● **Material shown**:
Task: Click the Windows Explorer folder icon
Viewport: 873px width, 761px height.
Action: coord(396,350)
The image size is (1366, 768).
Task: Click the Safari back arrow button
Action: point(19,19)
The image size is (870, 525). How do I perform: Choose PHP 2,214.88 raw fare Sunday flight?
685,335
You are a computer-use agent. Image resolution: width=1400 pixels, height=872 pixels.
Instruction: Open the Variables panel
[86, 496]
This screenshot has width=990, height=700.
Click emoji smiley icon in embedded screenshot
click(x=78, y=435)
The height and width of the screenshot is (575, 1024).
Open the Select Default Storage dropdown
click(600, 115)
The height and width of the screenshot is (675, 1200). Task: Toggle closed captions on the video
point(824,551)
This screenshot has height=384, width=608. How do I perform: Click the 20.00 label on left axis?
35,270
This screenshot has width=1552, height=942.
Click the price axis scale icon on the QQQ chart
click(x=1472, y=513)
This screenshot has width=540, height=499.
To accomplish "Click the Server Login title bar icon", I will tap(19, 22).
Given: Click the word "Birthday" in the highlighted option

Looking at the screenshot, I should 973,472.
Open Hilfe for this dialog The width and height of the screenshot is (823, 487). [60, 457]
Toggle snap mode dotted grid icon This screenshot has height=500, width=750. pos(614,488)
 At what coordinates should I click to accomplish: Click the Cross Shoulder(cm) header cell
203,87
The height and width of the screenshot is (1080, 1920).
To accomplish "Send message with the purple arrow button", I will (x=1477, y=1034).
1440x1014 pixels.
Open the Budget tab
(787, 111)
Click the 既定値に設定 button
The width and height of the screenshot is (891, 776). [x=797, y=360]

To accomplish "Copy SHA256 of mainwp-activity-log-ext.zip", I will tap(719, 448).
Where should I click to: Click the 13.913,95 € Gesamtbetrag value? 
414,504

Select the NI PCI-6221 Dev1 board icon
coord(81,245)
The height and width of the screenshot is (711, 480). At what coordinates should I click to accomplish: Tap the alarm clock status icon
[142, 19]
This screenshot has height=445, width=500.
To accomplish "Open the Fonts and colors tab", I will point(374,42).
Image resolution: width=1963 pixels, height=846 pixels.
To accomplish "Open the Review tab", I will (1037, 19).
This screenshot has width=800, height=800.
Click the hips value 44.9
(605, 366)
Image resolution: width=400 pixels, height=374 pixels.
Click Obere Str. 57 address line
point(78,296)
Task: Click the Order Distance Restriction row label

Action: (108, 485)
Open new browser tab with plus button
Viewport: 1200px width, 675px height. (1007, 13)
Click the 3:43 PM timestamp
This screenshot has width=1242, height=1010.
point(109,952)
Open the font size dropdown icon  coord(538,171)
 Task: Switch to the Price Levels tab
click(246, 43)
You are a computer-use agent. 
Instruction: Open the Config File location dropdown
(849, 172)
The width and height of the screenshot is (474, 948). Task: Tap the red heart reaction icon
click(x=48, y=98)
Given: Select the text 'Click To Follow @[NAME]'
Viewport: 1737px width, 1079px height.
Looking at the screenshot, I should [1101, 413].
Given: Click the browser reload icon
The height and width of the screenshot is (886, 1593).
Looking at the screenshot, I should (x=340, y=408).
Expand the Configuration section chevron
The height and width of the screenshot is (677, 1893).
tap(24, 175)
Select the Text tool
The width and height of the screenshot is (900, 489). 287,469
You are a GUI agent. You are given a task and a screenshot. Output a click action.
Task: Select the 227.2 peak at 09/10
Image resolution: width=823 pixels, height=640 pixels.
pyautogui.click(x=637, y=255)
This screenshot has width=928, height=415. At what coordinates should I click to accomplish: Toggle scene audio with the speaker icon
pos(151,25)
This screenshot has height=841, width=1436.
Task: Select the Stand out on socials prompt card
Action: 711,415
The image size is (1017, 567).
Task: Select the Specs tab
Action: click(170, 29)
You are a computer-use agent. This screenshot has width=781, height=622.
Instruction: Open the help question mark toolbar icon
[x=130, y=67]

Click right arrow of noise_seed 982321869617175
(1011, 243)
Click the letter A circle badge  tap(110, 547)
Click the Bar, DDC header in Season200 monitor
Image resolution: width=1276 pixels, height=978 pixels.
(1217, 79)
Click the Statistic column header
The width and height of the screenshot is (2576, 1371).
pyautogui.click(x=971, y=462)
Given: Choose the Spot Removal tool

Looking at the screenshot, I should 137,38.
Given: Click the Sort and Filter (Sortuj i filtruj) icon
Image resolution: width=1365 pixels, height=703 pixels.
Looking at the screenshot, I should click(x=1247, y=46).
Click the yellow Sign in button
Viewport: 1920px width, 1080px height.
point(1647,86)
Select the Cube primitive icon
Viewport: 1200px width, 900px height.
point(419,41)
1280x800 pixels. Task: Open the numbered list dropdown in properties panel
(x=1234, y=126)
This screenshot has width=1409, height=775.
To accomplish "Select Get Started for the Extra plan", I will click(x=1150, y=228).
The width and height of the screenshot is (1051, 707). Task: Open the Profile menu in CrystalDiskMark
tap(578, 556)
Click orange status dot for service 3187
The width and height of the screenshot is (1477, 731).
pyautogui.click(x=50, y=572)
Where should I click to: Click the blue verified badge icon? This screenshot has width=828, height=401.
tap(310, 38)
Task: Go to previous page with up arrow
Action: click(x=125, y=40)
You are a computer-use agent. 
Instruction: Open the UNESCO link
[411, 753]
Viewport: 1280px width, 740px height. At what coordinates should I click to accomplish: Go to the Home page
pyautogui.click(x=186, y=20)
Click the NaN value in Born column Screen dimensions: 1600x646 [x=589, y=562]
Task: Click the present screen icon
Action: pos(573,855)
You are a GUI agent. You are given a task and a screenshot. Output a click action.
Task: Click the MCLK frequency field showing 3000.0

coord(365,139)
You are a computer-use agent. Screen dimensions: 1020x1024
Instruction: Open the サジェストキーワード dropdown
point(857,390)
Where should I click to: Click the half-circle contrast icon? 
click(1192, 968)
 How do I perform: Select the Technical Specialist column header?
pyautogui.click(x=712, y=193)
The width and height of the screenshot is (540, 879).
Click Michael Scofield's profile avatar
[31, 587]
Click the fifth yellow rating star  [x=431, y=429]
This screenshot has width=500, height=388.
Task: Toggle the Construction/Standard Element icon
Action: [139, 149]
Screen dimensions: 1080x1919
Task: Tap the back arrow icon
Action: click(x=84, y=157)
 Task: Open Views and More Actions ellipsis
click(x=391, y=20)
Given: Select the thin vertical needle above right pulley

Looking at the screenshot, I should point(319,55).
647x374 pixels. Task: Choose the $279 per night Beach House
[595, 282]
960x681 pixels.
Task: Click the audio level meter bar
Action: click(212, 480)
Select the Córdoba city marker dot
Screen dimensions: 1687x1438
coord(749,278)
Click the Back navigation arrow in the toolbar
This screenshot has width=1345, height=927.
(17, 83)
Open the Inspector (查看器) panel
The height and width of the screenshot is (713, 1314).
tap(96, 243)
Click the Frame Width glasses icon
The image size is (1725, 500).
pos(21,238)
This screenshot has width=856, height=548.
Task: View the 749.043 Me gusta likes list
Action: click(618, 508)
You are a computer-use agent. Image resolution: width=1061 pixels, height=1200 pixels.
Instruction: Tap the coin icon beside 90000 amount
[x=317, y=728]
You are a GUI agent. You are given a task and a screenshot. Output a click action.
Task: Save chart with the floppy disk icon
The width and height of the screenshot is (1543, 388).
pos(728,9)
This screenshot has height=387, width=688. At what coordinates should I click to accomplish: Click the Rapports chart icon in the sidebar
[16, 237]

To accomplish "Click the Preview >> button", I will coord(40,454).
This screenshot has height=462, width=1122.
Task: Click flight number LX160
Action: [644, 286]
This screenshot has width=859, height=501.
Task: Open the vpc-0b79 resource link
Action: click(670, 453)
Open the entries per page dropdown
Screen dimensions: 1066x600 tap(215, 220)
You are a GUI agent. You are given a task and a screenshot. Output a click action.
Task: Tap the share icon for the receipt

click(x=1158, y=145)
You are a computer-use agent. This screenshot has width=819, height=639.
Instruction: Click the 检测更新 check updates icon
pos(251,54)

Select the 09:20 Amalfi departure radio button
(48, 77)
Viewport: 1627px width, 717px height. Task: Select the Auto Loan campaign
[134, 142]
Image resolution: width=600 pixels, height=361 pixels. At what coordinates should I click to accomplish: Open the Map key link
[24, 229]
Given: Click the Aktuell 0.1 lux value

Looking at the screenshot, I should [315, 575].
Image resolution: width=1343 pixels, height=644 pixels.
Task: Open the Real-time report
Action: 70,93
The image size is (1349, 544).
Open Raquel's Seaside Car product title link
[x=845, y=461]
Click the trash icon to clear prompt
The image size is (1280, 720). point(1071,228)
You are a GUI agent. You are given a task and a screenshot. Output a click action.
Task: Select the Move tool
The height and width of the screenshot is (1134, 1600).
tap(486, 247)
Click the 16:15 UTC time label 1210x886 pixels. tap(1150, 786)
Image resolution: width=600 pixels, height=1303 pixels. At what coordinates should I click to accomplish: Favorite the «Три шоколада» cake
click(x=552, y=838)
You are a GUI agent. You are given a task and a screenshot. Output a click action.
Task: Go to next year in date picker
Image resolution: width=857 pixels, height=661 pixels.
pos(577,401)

● **What you should do**:
Say how many lines of the material contain the word "computer", with no other text.

● **Task output**:
7